Erdoğan, Dolmabahçe Saray’ında sanatçılarla iftar programında konuştu. İftar programına Orhan Gencebay, Bülent Ersoy, Hülya Avşar, Hakan Ural, Hülya Koçyiğit, Demet Akalın ve eşi Okan Kurt gibi isimler katıldı. Erdoğan, buradaki hitabında "Esasen sanatçı toplumun aynasıdır. Toplumun birikimi, zevki, derdi, hayali sanatçısını biçimlendirir, yönlendirir" ifadelerini kullandı.

"DAİMA SANATILARIMIZIN YANINDA YER ALDIK, YER ALMAYI SÜRDÜRECEĞİZ"

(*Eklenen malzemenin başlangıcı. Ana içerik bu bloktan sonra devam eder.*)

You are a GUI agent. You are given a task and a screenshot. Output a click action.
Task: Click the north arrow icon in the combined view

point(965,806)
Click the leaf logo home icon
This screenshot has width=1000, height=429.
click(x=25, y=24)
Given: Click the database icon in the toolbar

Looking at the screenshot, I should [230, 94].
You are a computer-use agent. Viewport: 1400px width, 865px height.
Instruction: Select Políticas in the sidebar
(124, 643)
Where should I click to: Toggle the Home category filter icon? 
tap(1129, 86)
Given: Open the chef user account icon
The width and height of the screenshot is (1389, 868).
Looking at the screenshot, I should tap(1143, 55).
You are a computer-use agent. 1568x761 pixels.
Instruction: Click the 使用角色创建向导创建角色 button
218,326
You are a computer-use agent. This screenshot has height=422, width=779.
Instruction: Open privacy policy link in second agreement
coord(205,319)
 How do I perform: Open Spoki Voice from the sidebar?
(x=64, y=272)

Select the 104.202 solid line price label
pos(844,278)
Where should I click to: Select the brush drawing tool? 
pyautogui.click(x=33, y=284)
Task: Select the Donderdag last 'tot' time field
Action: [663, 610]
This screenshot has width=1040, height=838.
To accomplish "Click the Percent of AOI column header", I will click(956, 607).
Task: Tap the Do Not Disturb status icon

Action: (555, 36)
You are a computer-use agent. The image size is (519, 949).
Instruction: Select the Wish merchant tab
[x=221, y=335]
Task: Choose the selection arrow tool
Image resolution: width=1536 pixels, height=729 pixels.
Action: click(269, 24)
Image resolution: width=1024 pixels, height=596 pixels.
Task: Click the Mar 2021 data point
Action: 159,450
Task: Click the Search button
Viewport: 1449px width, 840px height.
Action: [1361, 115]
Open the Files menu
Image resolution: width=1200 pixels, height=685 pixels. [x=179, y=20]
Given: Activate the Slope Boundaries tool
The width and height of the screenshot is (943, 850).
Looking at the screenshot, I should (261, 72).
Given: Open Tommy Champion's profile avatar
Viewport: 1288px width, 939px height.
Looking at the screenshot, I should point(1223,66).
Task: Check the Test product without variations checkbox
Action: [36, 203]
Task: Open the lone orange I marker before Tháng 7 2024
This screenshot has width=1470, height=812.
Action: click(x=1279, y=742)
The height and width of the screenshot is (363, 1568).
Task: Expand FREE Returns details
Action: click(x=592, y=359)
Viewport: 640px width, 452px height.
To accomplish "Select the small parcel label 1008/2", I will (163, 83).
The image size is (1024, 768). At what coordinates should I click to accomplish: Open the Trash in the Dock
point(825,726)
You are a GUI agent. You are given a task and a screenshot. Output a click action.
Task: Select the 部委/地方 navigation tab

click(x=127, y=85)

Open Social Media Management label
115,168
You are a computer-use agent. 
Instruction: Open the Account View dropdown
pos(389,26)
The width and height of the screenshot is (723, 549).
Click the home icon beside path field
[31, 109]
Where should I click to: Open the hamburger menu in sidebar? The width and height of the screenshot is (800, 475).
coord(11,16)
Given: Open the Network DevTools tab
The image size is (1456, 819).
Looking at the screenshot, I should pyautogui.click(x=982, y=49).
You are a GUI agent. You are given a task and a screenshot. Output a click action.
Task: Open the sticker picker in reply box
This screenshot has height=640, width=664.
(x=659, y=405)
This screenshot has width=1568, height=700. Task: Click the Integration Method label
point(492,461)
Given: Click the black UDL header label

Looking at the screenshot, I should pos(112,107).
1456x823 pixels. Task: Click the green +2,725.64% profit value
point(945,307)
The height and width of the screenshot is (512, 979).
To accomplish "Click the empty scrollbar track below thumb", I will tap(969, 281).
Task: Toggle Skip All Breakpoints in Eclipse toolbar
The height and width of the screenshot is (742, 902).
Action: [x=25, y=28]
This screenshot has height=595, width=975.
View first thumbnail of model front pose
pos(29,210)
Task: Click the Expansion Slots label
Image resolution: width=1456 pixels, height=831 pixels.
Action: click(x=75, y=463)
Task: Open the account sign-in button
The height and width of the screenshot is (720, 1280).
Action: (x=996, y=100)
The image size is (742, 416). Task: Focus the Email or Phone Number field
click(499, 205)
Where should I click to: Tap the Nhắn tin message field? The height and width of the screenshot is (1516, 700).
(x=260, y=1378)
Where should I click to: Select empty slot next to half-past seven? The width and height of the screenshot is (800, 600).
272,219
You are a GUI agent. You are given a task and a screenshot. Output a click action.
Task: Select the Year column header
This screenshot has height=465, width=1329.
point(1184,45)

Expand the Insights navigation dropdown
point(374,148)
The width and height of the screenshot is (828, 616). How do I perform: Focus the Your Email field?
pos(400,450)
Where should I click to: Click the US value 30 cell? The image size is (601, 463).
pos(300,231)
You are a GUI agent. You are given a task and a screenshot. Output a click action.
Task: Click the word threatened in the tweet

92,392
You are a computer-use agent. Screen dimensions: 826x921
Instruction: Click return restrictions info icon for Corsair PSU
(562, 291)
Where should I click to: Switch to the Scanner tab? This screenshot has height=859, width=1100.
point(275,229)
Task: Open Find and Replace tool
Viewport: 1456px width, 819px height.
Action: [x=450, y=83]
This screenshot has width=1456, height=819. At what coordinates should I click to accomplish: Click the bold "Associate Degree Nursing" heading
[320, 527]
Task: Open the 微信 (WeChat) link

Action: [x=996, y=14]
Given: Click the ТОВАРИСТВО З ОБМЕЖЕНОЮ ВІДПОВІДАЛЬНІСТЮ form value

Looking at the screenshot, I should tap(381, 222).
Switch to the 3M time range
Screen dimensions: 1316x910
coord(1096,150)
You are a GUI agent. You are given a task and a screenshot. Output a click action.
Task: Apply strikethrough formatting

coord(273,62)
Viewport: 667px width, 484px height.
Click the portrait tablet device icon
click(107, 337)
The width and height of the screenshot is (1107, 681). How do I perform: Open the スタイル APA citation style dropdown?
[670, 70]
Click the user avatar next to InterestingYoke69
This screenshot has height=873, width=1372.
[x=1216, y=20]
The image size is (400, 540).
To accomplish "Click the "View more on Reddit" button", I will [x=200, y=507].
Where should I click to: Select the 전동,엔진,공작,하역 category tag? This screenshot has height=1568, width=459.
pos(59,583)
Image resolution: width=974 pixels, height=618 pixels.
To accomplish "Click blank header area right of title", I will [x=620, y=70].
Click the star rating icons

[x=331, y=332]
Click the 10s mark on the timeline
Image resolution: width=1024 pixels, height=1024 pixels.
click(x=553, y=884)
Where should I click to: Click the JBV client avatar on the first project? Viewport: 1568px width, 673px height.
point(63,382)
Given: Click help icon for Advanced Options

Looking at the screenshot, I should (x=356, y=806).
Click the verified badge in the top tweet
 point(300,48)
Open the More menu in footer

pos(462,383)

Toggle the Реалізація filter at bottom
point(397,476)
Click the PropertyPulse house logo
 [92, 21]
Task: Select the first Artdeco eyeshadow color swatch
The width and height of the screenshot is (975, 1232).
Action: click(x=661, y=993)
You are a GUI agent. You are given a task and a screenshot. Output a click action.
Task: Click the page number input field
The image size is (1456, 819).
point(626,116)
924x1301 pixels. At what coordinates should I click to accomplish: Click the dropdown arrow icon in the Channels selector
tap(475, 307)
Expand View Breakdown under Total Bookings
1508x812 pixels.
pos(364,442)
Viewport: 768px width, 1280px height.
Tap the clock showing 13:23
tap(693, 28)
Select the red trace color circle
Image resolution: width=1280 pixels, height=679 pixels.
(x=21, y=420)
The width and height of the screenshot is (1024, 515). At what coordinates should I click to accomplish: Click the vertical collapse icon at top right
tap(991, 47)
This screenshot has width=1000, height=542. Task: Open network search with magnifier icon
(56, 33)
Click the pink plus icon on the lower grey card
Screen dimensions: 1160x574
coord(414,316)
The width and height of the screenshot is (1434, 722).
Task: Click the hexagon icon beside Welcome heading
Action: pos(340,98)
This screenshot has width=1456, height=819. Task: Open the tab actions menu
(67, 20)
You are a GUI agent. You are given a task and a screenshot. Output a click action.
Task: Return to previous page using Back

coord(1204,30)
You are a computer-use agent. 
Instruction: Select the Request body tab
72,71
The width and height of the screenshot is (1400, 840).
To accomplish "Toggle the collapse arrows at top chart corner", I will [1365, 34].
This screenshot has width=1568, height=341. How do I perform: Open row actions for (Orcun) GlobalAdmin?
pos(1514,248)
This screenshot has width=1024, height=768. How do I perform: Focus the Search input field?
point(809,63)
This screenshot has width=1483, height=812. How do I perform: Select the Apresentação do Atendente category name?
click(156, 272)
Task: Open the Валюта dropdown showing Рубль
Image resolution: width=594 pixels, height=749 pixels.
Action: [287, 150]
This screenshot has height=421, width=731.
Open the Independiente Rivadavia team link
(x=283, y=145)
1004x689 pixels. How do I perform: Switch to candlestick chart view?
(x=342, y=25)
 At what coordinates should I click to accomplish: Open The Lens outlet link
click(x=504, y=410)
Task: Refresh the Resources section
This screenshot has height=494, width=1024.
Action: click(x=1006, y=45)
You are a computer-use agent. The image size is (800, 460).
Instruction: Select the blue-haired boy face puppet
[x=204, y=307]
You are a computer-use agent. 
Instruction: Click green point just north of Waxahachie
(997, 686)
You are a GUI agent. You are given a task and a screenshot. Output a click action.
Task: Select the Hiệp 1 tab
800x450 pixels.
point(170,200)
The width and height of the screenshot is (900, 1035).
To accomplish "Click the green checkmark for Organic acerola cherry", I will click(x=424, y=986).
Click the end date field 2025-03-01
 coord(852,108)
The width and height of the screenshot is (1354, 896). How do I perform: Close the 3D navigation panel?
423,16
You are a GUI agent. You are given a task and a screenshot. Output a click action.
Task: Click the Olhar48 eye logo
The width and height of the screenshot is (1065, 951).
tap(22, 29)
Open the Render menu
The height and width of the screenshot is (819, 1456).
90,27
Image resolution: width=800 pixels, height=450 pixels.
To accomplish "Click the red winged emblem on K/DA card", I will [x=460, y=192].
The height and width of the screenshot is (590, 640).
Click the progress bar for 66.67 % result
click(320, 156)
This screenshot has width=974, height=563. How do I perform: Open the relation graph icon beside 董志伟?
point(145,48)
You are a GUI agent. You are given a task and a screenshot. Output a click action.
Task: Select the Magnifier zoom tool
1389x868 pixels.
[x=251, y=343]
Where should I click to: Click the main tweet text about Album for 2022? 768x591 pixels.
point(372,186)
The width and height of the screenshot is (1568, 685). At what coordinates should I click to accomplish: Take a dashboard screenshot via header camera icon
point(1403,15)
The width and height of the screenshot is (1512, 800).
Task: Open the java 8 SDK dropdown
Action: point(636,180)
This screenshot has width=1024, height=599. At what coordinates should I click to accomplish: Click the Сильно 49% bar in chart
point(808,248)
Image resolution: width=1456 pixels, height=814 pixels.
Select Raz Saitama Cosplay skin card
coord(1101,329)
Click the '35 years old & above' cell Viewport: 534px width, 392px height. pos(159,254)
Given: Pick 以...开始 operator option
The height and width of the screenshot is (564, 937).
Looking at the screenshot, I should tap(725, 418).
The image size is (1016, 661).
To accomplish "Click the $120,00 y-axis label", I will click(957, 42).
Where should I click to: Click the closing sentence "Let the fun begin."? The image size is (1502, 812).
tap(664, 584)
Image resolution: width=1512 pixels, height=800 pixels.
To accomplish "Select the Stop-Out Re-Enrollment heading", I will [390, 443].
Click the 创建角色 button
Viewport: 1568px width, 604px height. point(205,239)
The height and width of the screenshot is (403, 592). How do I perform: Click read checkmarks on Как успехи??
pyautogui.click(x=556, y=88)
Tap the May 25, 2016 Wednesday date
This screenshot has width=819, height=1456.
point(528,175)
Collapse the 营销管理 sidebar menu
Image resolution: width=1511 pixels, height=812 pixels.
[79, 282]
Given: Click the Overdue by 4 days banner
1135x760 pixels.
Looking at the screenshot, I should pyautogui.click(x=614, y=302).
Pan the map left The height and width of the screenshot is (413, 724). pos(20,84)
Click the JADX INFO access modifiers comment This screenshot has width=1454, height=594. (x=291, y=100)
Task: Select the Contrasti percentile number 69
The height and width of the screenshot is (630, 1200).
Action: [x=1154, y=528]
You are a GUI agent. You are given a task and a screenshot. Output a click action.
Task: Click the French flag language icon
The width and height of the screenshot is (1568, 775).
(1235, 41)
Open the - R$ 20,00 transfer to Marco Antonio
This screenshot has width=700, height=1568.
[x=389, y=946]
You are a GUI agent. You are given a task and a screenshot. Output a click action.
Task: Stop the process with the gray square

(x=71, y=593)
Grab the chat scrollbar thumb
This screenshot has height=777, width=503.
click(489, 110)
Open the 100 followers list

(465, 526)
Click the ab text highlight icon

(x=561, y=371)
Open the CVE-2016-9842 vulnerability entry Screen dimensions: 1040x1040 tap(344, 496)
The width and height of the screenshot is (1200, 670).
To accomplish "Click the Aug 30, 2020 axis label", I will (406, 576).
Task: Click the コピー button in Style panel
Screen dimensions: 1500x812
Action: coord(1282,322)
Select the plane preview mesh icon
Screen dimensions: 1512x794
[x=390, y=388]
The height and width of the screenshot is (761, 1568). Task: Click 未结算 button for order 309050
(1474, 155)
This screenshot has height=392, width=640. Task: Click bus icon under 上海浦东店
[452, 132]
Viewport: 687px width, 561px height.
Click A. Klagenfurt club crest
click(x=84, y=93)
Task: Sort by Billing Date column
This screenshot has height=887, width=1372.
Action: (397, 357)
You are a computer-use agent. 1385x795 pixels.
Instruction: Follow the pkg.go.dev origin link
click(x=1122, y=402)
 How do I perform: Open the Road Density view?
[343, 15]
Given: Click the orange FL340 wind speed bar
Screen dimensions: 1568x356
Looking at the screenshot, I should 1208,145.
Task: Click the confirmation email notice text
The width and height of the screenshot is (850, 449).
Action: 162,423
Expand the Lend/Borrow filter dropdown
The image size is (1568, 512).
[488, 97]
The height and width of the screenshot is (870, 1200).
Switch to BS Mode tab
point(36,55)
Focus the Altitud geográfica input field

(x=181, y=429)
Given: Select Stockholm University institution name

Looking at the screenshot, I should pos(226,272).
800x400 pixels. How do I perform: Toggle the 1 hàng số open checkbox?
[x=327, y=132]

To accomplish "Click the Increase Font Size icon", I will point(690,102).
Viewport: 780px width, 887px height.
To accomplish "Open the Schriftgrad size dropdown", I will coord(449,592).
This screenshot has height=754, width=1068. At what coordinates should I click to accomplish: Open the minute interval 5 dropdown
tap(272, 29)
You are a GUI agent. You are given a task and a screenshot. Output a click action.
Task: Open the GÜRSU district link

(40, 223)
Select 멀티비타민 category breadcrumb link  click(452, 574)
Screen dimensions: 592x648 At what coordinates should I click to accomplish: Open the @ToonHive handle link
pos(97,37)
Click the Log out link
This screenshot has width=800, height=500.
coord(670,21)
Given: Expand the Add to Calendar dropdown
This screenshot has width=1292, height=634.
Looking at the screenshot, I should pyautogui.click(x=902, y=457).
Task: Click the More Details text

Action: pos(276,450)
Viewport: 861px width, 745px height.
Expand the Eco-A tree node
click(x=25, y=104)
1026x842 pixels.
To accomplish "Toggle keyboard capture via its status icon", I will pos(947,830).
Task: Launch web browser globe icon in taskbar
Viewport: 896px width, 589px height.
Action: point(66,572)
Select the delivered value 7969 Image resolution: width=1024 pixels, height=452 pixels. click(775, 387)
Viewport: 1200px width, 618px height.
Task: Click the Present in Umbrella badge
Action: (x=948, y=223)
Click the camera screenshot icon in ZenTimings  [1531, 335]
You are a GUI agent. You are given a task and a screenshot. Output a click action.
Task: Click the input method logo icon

Erdoğan'ın açıklamalarından kesitler  : 

  • Gelişme yolunda ilerleyen toplumları birbirinden ayıran özgün şeklini en belirgin şekilde ortaya koyan fark mimariden müziğe geniş bir yelpazeye yayılan kültür sanat ürünleridir. Dolayısıyla kültür insanları ve sanatçılar toplumların kendi renklerini oluşturabilmeleri ve bunun da ötesinde bunu tüm dünyaya yansıtabilmelerini sağlayan medeniyet lokomotifleridir. 
     
  • Sanatçılarımız icra ettikleri sanat dalının ötesinde önemli bir sorumluluğun sahibidirler. Esasen sanatçı toplumun aynasıdır. Toplumun birikimi, zevki, derdi, hayali sanatçısını biçimlendirir, yönlendirir. Türkiye bir dönemine damga vuran geçmişiyle bağlarını tümüyle kopartma anlayışının en büyük bedellerinden birini kültür ve sanat alanında ödemiştir. Közün üzerine ne kadar toprak atarsanız atın maya sağlamsa içten içe yanmayı sürdürür. Milletimiz de sanatına, sanatçısına, kültür ürünlerine sahip çıkarak bu yıkıcı ve kurak dönemi aşmasını bilmiştir. 
     
  • Biz de verdiğimiz desteklerle daima sanatçılarımızın yanında yer aldık, yer almayı sürdüreceğiz. Korsanla mücadeleden telife, tiyatrodan sinemaya kadar verdiğimiz desteklerle sanatçılarımızın emeğine sahip çıkıyoruz. Ankara'da Cumhurbaşkanlığı Senfoni Orkestrası'nı yeni binasını, İstanbul'da Atatürk Kültür Merkezi'ni hizmete açarak ülkemize dünya çapında sanat merkezlerini kazandırdık. Büyük ve güçlü Türkiye'nin inşasında en hayatı görevlerden biri artık sanatçılarımıza düşüyor. Kültür ve sanatla taçlandırılmamış bir kalkınma hamlesi sadece taştan, demirden, metalden ibaret kalır. Halbuki biz kuru kuruya bir kalkınma hamlesi değil medeniye ihyası peşindeyiz.